Show code cell source
# Establish random numbers' seed for reproducibility
np.random.seed(111)
# Draw bootstrap replicates and save the mean
bs_reps_sample_a_mean = draw_bs_reps(sample_a, np.mean, size=10000)
bs_reps_sample_b_mean = draw_bs_reps(sample_b, np.mean, size=10000)
# Plot
fig, ax = plt.subplots(figsize=(4.5, 3))
sns.histplot(
bs_reps_sample_a_mean,
ax=ax,
kde=True,
label="Caffeinated",
color=colors[1],
alpha=0.5,
)
sns.histplot(
bs_reps_sample_b_mean,
ax=ax,
kde=True,
label="Decaffeinated",
color=colors[7],
alpha=0.5,
)
ax.set_title("Mean distributions after resampling")

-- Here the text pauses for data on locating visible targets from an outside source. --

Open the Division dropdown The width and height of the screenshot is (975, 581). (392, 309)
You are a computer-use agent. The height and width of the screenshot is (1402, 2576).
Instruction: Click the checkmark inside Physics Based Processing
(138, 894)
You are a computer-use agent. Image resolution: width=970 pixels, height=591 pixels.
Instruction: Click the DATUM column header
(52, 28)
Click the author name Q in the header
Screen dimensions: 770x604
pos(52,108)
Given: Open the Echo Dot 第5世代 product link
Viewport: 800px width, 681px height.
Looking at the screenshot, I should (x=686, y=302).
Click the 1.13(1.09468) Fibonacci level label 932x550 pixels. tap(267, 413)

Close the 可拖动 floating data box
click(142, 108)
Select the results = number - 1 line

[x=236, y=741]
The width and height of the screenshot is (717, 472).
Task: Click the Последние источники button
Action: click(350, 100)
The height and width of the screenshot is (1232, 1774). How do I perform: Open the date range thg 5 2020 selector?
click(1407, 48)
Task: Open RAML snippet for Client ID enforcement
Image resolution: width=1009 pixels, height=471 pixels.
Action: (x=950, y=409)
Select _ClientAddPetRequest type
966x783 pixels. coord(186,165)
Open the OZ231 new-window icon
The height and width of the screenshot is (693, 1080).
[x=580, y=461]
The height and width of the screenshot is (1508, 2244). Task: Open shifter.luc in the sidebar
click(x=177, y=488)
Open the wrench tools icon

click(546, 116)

ax.set_xlabel("Deep sleep ratio")
ax.legend(bbox_to_anchor=(1.0, 0.5), loc="center left")
sns.despine()
plt.show()
# Compute observed means and difference
sample_a_mean = np.mean(sample_a)
sample_b_mean = np.mean(sample_b)
diff_means_observed = sample_a_mean - sample_b_mean
print(f"Caffeinated mean: {sample_a_mean:.2f}")
print(f"Decaffeinated mean: {sample_b_mean:.2f}")
print(f"Difference in means observed -> {diff_means_observed:.2f}")

Caffeinated mean: 0.32
Decaffeinated mean: 0.29
Difference in means observed -> 0.03
Similarly, the difference in deep sleep does not seem significant.
Conclusions#
I couldn’t conclude that coffee has anything to do with sleep quality. At least not with the current measuring device, the Xiaomi monitoring band is limited. Furthermore, I believe that to draw any conclusion, I should expand the number of days of the experiment, but as I said, I am not willing to do so.
Anyway, I’m glad I documented and studied this data. I’ll keep looking for the reason behind my sleep patterns to find out the cause.